▸ **DATA EXTRACT**:
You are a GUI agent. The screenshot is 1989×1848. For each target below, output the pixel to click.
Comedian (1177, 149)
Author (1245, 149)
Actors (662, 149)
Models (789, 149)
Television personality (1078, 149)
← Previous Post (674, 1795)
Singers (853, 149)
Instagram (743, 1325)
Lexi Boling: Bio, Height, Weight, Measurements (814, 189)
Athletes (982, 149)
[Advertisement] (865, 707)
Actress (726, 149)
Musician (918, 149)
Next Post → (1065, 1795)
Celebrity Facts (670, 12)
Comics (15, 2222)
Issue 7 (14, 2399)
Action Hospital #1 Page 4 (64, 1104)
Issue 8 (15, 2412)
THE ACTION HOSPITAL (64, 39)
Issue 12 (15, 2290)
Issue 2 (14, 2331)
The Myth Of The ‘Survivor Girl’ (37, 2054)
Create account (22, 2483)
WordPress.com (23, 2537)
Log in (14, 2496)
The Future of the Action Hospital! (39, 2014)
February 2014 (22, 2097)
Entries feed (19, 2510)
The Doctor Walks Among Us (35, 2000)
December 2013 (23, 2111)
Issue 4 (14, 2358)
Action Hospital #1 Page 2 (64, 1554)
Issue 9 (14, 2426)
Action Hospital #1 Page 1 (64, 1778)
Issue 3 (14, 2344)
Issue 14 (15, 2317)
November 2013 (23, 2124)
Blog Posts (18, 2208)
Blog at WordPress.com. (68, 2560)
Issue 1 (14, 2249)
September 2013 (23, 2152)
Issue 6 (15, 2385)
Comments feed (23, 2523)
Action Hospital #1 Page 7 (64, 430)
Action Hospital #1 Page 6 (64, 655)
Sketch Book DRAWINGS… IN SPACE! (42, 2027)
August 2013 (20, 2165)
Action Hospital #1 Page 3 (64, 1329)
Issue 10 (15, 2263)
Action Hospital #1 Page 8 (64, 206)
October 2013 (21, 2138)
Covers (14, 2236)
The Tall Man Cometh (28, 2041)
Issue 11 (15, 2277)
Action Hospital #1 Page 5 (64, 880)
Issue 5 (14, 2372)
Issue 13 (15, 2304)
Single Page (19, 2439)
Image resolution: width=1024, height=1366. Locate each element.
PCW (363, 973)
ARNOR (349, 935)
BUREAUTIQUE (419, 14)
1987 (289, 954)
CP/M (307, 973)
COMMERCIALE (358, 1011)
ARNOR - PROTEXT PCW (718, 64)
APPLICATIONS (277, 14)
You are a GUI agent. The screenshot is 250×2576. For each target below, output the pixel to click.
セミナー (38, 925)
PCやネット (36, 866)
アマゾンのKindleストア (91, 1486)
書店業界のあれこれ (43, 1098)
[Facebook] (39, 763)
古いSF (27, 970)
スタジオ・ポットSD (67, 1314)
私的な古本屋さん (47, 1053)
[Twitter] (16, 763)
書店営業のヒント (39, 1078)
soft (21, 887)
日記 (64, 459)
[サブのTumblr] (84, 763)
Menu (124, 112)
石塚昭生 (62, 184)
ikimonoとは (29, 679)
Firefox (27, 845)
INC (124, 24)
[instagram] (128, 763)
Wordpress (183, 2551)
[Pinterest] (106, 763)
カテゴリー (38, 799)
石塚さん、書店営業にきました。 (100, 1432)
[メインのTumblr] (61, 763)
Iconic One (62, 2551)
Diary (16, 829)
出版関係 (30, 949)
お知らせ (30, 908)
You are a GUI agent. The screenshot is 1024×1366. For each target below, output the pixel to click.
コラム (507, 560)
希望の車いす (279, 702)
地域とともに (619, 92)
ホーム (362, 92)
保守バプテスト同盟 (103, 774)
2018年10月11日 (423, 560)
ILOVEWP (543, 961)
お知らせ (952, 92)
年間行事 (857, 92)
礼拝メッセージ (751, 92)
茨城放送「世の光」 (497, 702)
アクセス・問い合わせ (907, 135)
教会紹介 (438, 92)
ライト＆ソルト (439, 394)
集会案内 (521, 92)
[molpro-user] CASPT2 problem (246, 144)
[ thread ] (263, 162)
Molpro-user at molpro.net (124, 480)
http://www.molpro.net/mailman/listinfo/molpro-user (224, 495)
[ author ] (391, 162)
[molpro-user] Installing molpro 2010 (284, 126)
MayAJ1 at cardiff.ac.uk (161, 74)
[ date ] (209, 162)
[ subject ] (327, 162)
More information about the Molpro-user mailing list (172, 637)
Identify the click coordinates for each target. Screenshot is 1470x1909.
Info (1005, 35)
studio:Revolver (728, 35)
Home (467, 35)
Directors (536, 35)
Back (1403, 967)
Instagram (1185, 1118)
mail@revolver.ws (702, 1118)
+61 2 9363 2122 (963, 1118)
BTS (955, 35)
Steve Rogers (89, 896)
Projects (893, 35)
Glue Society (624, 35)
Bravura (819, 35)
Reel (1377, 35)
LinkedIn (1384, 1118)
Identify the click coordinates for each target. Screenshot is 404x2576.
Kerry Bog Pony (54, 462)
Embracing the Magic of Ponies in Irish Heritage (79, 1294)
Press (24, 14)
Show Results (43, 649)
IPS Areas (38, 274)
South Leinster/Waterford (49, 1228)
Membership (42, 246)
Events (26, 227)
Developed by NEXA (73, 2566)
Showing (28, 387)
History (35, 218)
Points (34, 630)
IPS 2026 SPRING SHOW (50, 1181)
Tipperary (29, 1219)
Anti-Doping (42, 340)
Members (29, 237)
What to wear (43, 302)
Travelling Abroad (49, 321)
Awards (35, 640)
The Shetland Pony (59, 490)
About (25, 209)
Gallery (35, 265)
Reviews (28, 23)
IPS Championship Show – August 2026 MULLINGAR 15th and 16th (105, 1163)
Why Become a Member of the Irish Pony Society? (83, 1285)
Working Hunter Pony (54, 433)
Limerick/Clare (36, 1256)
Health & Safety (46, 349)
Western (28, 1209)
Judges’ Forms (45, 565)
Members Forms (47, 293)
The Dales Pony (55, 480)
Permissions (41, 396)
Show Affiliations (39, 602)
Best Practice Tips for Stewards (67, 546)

▸ **ASSIGNMENT**:
Starting at the first line and ending at the last, retype the entries above.

▸ **OUTPUT BELOW**:
You are a GUI agent. The screenshot is 1989×1848. For each target below, output the pixel to click.
Comedian (1177, 149)
Author (1245, 149)
Actors (662, 149)
Models (789, 149)
Television personality (1078, 149)
← Previous Post (674, 1795)
Singers (853, 149)
Instagram (743, 1325)
Lexi Boling: Bio, Height, Weight, Measurements (814, 189)
Athletes (982, 149)
[Advertisement] (865, 707)
Actress (726, 149)
Musician (918, 149)
Next Post → (1065, 1795)
Celebrity Facts (670, 12)
Comics (15, 2222)
Issue 7 (14, 2399)
Action Hospital #1 Page 4 (64, 1104)
Issue 8 (15, 2412)
THE ACTION HOSPITAL (64, 39)
Issue 12 (15, 2290)
Issue 2 (14, 2331)
The Myth Of The ‘Survivor Girl’ (37, 2054)
Create account (22, 2483)
WordPress.com (23, 2537)
Log in (14, 2496)
The Future of the Action Hospital! (39, 2014)
February 2014 (22, 2097)
Entries feed (19, 2510)
The Doctor Walks Among Us (35, 2000)
December 2013 (23, 2111)
Issue 4 (14, 2358)
Action Hospital #1 Page 2 (64, 1554)
Issue 9 (14, 2426)
Action Hospital #1 Page 1 (64, 1778)
Issue 3 (14, 2344)
Issue 14 (15, 2317)
November 2013 (23, 2124)
Blog Posts (18, 2208)
Blog at WordPress.com. (68, 2560)
Issue 1 (14, 2249)
September 2013 (23, 2152)
Issue 6 (15, 2385)
Comments feed (23, 2523)
Action Hospital #1 Page 7 (64, 430)
Action Hospital #1 Page 6 (64, 655)
Sketch Book DRAWINGS… IN SPACE! (42, 2027)
August 2013 (20, 2165)
Action Hospital #1 Page 3 (64, 1329)
Issue 10 (15, 2263)
Action Hospital #1 Page 8 (64, 206)
October 2013 (21, 2138)
Covers (14, 2236)
The Tall Man Cometh (28, 2041)
Issue 11 (15, 2277)
Action Hospital #1 Page 5 (64, 880)
Issue 5 (14, 2372)
Issue 13 (15, 2304)
Single Page (19, 2439)
Image resolution: width=1024, height=1366. Locate each element.
PCW (363, 973)
ARNOR (349, 935)
BUREAUTIQUE (419, 14)
1987 (289, 954)
CP/M (307, 973)
COMMERCIALE (358, 1011)
ARNOR - PROTEXT PCW (718, 64)
APPLICATIONS (277, 14)
You are a GUI agent. The screenshot is 250×2576. For each target below, output the pixel to click.
セミナー (38, 925)
PCやネット (36, 866)
アマゾンのKindleストア (91, 1486)
書店業界のあれこれ (43, 1098)
[Facebook] (39, 763)
古いSF (27, 970)
スタジオ・ポットSD (67, 1314)
私的な古本屋さん (47, 1053)
[Twitter] (16, 763)
書店営業のヒント (39, 1078)
soft (21, 887)
日記 (64, 459)
[サブのTumblr] (84, 763)
Menu (124, 112)
石塚昭生 (62, 184)
ikimonoとは (29, 679)
Firefox (27, 845)
INC (124, 24)
[instagram] (128, 763)
Wordpress (183, 2551)
[Pinterest] (106, 763)
カテゴリー (38, 799)
石塚さん、書店営業にきました。 (100, 1432)
[メインのTumblr] (61, 763)
Iconic One (62, 2551)
Diary (16, 829)
出版関係 (30, 949)
お知らせ (30, 908)
You are a GUI agent. The screenshot is 1024×1366. For each target below, output the pixel to click.
コラム (507, 560)
希望の車いす (279, 702)
地域とともに (619, 92)
ホーム (362, 92)
保守バプテスト同盟 (103, 774)
2018年10月11日 (423, 560)
ILOVEWP (543, 961)
お知らせ (952, 92)
年間行事 (857, 92)
礼拝メッセージ (751, 92)
茨城放送「世の光」 (497, 702)
アクセス・問い合わせ (907, 135)
教会紹介 (438, 92)
ライト＆ソルト (439, 394)
集会案内 (521, 92)
[molpro-user] CASPT2 problem (246, 144)
[ thread ] (263, 162)
Molpro-user at molpro.net (124, 480)
http://www.molpro.net/mailman/listinfo/molpro-user (224, 495)
[ author ] (391, 162)
[molpro-user] Installing molpro 2010 (284, 126)
MayAJ1 at cardiff.ac.uk (161, 74)
[ date ] (209, 162)
[ subject ] (327, 162)
More information about the Molpro-user mailing list (172, 637)
Identify the click coordinates for each target. Screenshot is 1470x1909.
Info (1005, 35)
studio:Revolver (728, 35)
Home (467, 35)
Directors (536, 35)
Back (1403, 967)
Instagram (1185, 1118)
mail@revolver.ws (702, 1118)
+61 2 9363 2122 (963, 1118)
BTS (955, 35)
Steve Rogers (89, 896)
Projects (893, 35)
Glue Society (624, 35)
Bravura (819, 35)
Reel (1377, 35)
LinkedIn (1384, 1118)
Identify the click coordinates for each target. Screenshot is 404x2576.
Kerry Bog Pony (54, 462)
Embracing the Magic of Ponies in Irish Heritage (79, 1294)
Press (24, 14)
Show Results (43, 649)
IPS Areas (38, 274)
South Leinster/Waterford (49, 1228)
Membership (42, 246)
Events (26, 227)
Developed by NEXA (73, 2566)
Showing (28, 387)
History (35, 218)
Points (34, 630)
IPS 2026 SPRING SHOW (50, 1181)
Tipperary (29, 1219)
Anti-Doping (42, 340)
Members (29, 237)
What to wear (43, 302)
Travelling Abroad (49, 321)
Awards (35, 640)
The Shetland Pony (59, 490)
About (25, 209)
Gallery (35, 265)
Reviews (28, 23)
IPS Championship Show – August 2026 MULLINGAR 15th and 16th (105, 1163)
Why Become a Member of the Irish Pony Society? (83, 1285)
Working Hunter Pony (54, 433)
Limerick/Clare (36, 1256)
Health & Safety (46, 349)
Western (28, 1209)
Judges’ Forms (45, 565)
Members Forms (47, 293)
The Dales Pony (55, 480)
Permissions (41, 396)
Show Affiliations (39, 602)
Best Practice Tips for Stewards (67, 546)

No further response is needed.